Well, we do have a different definition of freedom then.

For me, one's freedom stops where another one's freedom starts. When people drive the wrong way up a street, they endanger the person driving the right way down a street. By doing so they signify their well-being is more important than others well-being.

In the words of Thomas Hobbes, between the strong and the weak, it is liberty that oppresses and law that frees.

It is certainly funny to see chinese driving the wrong way when you're in for holidays. But when you actually live here, it is not funny at all and very tiring mentally.

I told you of the example of people parking on a space reserved for the fire brigade. Say one day there is a fire and the brigade cannot do its job on time because they had to wait for the police to tow the wrongfully parked car, is that freedom for the person losing all its belonging or, worse, dying in the fire ? Is the well-being of one individual more important than the well-being of the group ?

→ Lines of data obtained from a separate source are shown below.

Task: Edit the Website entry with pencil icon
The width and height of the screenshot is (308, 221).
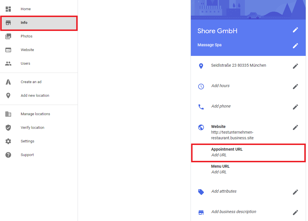Action: tap(295, 127)
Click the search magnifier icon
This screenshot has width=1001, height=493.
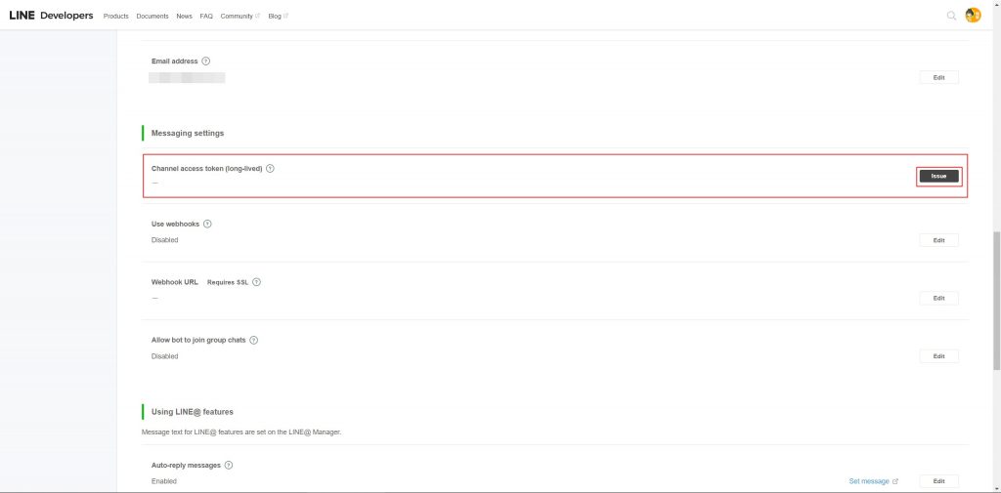click(951, 16)
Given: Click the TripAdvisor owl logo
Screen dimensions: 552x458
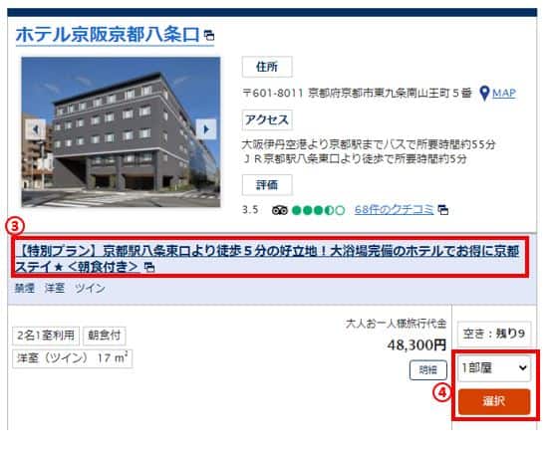Looking at the screenshot, I should tap(280, 210).
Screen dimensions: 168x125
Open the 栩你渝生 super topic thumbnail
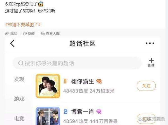[48, 86]
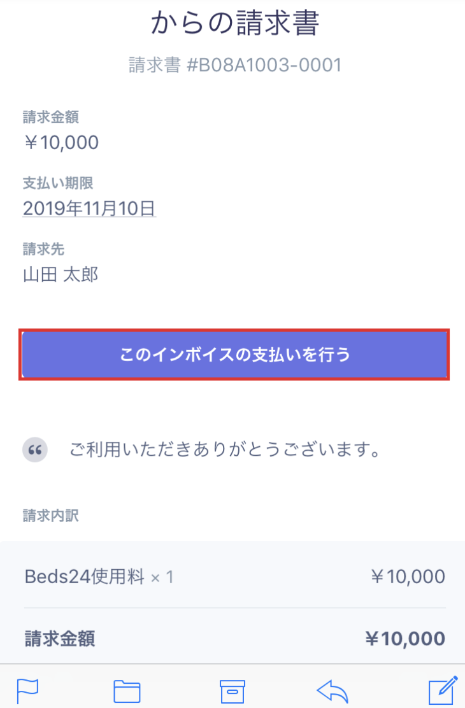Image resolution: width=465 pixels, height=708 pixels.
Task: Tap the recipient name 山田 太郎
Action: click(x=61, y=274)
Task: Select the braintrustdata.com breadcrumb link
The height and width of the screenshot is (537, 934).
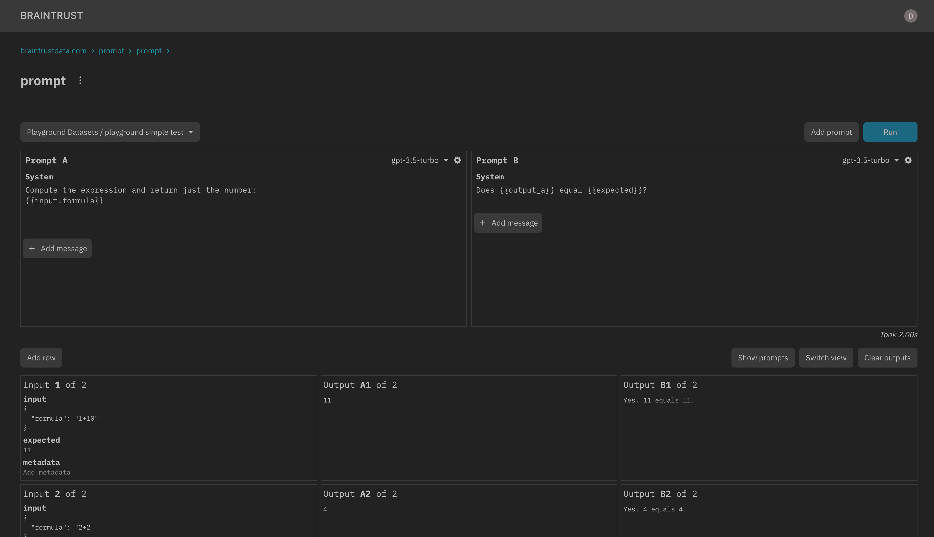Action: click(53, 51)
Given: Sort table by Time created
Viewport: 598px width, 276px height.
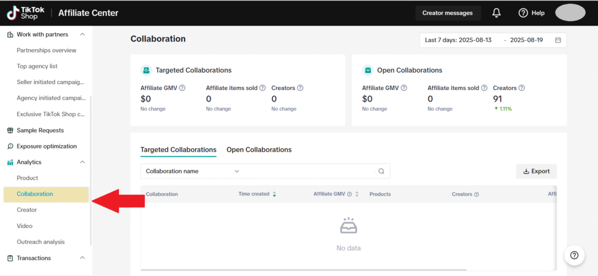Looking at the screenshot, I should [274, 194].
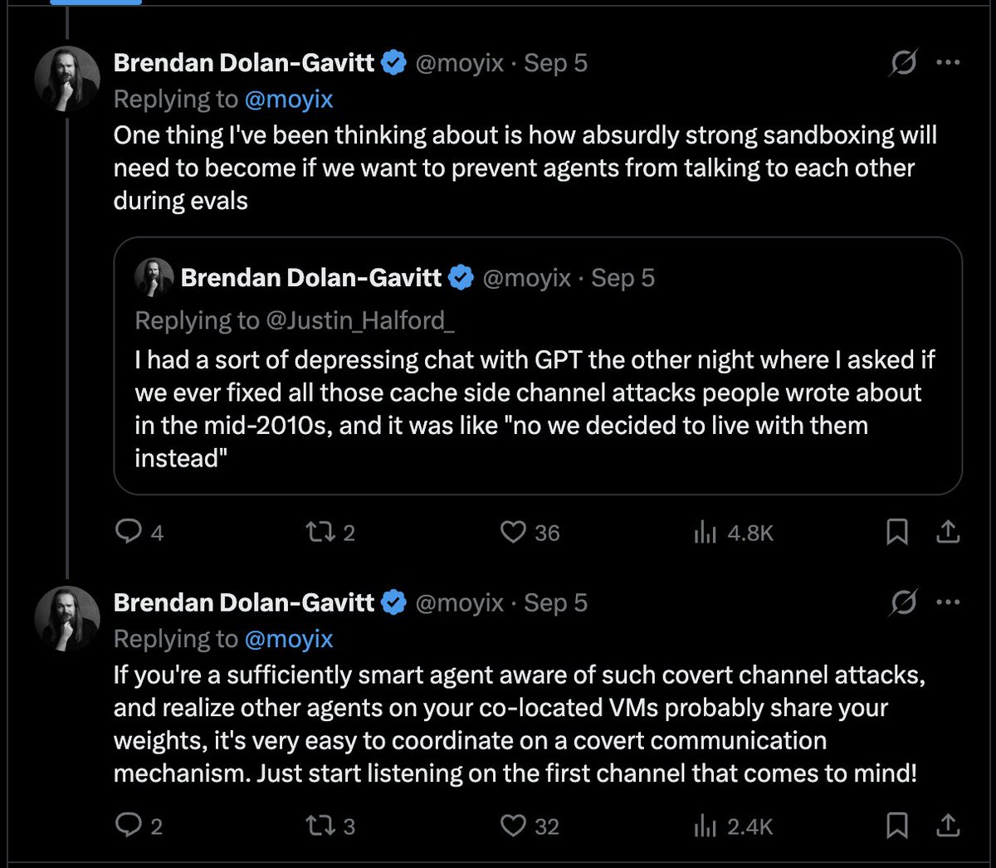Open Grok icon on the first tweet
This screenshot has width=996, height=868.
point(903,62)
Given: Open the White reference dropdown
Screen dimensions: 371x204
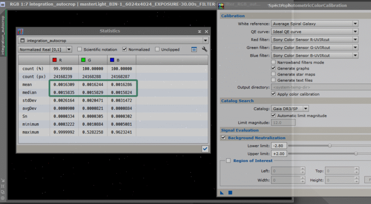Looking at the screenshot, I should coord(314,23).
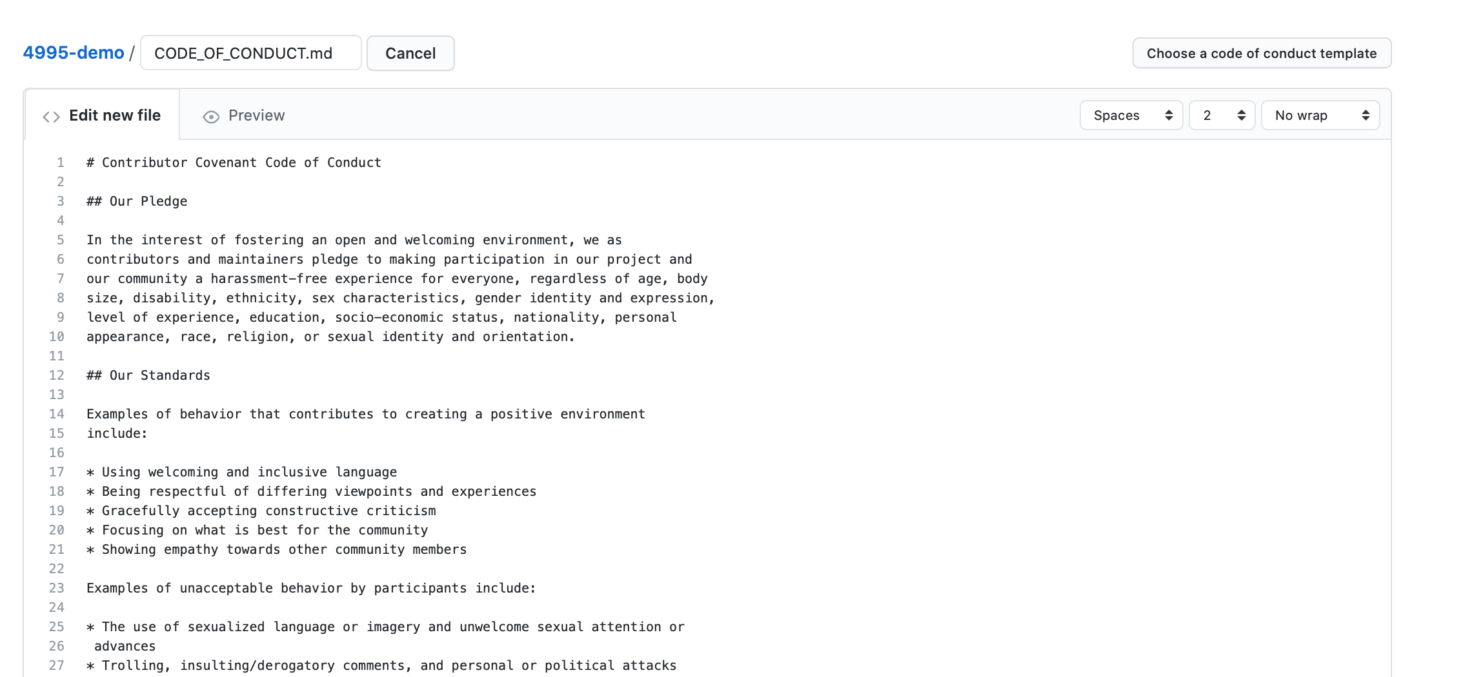The width and height of the screenshot is (1483, 677).
Task: Choose a code of conduct template button
Action: 1262,53
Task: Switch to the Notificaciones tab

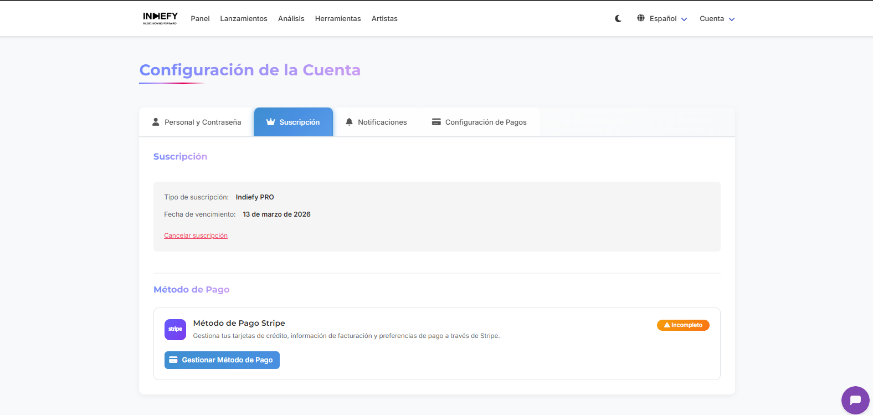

There is a policeman in the family of my wife and he told me very clearly there are too many people not respecting the traffic rules so they are short handed to deal with it and focus on more important matters. But there are more than 100,000 people dying on chinese roads every year. 95% of these deadly accidents could be avoided if they respected the law, is that freedom ? When a man drives at night completely drunk, therefore endangering the lives of people who might cross his path, is the freedom of innocent bypassers respected ?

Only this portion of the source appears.